- **To be done**
Copy the records below word for word, starting at the line that contains "Collapse the sidebar" and ending with the line that contains "point(986,98)". Include both of those lines.

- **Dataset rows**
═══
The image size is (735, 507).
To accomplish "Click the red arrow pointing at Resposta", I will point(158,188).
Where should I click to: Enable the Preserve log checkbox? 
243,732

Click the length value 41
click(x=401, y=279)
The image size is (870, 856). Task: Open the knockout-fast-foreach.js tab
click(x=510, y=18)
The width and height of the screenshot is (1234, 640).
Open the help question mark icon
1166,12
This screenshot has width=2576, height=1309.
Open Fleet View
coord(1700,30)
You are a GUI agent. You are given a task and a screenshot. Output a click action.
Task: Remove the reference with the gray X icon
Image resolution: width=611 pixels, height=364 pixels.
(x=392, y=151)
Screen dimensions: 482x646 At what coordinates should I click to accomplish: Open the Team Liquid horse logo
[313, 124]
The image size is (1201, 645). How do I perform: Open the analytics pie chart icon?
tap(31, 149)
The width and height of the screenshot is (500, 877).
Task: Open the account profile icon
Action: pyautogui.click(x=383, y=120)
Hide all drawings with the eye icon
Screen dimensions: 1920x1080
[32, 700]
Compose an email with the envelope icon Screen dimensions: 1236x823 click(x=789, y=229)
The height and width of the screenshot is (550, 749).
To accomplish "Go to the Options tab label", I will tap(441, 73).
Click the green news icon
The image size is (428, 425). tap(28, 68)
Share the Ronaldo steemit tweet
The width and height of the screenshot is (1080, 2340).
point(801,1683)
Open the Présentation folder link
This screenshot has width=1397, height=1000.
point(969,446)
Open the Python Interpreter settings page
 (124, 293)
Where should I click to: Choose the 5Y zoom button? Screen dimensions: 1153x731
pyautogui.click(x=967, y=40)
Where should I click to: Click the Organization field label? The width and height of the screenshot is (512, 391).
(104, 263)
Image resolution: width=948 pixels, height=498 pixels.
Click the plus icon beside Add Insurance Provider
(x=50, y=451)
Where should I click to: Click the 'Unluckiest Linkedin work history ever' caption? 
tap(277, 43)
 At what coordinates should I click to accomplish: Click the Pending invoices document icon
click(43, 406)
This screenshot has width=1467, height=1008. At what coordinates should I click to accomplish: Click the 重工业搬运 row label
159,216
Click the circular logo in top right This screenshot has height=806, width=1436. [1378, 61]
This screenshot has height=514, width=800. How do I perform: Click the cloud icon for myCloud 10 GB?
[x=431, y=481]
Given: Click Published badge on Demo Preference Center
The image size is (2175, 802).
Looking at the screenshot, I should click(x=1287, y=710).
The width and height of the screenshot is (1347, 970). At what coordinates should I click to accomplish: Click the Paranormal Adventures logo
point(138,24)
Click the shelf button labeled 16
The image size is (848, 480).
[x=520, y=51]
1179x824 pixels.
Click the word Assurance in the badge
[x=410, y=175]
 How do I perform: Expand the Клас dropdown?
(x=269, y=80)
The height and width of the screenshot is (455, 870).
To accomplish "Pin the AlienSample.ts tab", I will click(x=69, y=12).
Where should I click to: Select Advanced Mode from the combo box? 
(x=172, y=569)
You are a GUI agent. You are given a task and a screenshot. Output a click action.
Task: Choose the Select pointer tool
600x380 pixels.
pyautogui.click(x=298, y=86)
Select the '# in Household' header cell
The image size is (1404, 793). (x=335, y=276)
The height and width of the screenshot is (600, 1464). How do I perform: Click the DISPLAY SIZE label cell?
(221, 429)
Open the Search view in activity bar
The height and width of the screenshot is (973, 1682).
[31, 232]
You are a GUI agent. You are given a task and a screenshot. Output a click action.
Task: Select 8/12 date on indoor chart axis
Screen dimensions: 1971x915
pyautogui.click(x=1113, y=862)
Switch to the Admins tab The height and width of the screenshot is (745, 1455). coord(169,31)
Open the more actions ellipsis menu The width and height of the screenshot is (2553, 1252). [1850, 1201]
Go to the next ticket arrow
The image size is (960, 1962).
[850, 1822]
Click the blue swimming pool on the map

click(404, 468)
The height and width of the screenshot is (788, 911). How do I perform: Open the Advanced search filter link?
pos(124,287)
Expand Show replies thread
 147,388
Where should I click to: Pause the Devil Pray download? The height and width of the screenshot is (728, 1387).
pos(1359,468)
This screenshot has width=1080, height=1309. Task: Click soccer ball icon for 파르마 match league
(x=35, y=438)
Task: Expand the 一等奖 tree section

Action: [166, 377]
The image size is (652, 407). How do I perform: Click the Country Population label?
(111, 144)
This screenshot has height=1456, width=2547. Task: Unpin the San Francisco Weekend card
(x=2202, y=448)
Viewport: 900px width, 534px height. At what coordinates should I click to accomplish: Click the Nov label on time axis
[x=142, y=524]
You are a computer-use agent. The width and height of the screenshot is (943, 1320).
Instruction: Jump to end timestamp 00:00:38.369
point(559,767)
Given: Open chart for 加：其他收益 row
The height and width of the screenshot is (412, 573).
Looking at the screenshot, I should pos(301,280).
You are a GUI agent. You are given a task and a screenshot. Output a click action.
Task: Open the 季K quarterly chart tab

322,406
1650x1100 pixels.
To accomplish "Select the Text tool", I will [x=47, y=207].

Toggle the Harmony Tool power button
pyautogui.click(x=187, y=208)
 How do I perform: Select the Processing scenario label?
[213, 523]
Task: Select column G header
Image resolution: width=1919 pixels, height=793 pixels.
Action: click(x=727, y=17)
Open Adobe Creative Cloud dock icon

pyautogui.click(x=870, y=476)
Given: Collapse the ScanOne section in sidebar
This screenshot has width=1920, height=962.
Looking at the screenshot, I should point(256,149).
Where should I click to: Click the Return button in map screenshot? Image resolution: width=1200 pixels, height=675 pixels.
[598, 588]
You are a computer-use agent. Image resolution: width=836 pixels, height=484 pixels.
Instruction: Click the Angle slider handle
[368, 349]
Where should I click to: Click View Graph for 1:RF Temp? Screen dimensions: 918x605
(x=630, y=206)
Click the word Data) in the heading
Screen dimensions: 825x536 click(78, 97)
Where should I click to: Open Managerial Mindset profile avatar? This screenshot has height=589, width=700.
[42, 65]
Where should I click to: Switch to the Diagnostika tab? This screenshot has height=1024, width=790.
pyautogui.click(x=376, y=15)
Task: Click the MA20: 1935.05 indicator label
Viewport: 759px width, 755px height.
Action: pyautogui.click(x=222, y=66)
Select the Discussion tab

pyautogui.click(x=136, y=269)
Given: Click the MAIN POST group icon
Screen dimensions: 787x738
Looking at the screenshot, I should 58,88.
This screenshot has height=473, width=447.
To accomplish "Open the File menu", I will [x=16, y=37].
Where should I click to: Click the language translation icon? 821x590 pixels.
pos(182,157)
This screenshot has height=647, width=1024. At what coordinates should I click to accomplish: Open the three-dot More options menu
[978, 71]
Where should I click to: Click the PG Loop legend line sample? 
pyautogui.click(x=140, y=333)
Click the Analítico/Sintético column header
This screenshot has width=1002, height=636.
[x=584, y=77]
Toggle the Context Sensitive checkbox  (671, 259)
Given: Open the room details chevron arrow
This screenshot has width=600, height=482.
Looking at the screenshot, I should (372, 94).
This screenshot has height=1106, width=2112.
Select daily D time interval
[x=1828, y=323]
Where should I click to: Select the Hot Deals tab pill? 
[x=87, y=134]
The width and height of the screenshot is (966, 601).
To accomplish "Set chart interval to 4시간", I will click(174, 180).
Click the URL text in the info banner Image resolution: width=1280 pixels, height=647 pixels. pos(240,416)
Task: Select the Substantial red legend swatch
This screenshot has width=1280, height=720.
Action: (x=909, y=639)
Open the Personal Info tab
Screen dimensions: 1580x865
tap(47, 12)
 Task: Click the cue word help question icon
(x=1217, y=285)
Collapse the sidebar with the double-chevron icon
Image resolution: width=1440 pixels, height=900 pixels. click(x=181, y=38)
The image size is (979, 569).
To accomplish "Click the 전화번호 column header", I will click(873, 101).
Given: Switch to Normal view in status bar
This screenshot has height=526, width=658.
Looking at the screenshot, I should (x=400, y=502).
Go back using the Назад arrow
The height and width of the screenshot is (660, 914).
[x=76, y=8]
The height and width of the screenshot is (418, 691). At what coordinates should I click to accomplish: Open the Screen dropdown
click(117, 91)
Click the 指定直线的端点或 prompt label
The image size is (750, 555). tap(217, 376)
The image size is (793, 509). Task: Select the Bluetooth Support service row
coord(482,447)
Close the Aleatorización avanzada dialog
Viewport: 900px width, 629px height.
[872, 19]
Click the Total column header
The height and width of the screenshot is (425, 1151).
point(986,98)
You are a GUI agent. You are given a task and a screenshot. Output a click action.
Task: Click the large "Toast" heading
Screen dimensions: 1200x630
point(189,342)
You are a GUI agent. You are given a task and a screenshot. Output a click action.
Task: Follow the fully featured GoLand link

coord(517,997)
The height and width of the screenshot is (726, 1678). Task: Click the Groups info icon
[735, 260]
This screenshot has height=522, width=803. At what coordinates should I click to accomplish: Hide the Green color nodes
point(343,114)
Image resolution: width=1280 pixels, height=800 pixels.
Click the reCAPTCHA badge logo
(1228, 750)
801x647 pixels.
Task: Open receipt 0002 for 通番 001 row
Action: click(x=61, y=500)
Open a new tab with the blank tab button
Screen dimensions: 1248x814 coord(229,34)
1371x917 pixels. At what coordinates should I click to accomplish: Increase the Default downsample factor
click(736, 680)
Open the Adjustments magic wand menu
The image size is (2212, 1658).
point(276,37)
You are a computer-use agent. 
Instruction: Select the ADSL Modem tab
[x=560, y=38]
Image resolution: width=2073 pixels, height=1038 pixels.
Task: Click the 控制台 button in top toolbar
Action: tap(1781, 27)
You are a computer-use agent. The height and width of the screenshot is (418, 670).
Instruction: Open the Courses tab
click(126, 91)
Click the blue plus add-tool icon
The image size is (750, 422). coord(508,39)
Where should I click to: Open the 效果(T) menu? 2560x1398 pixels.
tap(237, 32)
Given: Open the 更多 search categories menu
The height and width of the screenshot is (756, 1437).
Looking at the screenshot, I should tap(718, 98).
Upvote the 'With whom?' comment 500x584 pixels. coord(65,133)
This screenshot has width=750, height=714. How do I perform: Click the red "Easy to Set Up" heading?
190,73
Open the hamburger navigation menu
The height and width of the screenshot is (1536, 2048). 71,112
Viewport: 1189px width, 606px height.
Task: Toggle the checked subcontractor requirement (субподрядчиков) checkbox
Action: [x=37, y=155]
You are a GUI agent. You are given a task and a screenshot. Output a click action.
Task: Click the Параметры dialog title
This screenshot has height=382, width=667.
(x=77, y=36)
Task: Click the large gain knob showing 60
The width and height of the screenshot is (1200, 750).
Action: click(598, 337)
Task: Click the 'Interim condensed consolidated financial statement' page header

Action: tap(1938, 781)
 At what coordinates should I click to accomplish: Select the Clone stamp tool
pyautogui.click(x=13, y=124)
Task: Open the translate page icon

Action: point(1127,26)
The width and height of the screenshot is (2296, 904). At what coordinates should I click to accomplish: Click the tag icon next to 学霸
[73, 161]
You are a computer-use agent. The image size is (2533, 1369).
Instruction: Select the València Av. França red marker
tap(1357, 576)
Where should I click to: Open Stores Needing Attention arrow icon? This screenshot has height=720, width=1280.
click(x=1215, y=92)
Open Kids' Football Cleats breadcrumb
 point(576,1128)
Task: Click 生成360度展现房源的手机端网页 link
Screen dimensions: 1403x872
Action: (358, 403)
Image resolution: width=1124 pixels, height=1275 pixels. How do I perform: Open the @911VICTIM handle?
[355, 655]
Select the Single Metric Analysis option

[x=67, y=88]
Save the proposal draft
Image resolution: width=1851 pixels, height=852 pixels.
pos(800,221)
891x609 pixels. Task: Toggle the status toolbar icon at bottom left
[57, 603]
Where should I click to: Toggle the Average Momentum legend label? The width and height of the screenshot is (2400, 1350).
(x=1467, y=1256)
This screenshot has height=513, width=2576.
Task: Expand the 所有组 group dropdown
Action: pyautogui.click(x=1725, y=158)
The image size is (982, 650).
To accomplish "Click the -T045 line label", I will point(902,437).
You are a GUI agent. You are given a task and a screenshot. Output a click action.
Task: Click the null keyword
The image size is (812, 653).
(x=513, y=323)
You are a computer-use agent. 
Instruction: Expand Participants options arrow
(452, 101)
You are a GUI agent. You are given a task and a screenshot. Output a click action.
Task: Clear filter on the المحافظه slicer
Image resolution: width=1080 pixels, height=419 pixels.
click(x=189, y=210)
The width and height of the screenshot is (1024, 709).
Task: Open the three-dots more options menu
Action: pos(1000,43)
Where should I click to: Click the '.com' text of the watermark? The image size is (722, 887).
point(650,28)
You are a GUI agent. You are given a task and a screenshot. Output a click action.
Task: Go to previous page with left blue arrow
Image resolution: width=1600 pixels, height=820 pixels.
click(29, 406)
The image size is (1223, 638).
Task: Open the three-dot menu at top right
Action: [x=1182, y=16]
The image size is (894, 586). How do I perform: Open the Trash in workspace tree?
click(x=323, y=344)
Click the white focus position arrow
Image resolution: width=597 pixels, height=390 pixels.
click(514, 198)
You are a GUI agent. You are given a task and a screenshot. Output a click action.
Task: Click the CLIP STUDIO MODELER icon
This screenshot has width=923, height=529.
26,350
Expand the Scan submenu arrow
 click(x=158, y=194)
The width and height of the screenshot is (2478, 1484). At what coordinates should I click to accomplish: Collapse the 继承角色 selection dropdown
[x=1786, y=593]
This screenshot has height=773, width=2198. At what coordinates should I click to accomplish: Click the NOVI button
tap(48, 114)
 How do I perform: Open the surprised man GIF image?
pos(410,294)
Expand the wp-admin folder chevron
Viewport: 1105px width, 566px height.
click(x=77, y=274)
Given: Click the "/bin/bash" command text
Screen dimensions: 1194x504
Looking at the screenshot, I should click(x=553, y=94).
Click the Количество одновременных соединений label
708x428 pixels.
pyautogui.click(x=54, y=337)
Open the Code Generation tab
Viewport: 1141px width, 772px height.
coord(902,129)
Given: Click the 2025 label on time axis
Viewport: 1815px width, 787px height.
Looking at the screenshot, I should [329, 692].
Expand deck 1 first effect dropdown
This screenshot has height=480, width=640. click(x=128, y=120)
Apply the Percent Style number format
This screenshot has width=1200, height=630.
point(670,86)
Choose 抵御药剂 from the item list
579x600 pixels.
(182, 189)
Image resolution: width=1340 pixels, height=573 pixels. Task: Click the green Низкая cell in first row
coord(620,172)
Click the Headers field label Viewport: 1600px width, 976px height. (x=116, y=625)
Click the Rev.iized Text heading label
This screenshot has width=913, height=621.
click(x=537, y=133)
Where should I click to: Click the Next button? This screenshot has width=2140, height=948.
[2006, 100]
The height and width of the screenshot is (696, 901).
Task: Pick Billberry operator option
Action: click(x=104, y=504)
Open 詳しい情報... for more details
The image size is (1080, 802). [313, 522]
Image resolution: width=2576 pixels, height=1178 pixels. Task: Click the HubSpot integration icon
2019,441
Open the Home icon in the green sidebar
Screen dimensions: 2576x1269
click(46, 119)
═══
- **Reply to the task**
Collapse the sidebar with the double-chevron icon
Image resolution: width=1440 pixels, height=900 pixels. click(x=181, y=38)
The image size is (979, 569).
To accomplish "Click the 전화번호 column header", I will click(873, 101).
Given: Switch to Normal view in status bar
This screenshot has height=526, width=658.
Looking at the screenshot, I should (x=400, y=502).
Go back using the Назад arrow
The height and width of the screenshot is (660, 914).
[x=76, y=8]
The height and width of the screenshot is (418, 691). At what coordinates should I click to accomplish: Open the Screen dropdown
click(117, 91)
Click the 指定直线的端点或 prompt label
The image size is (750, 555). tap(217, 376)
The image size is (793, 509). Task: Select the Bluetooth Support service row
coord(482,447)
Close the Aleatorización avanzada dialog
Viewport: 900px width, 629px height.
[872, 19]
Click the Total column header
The height and width of the screenshot is (425, 1151).
point(986,98)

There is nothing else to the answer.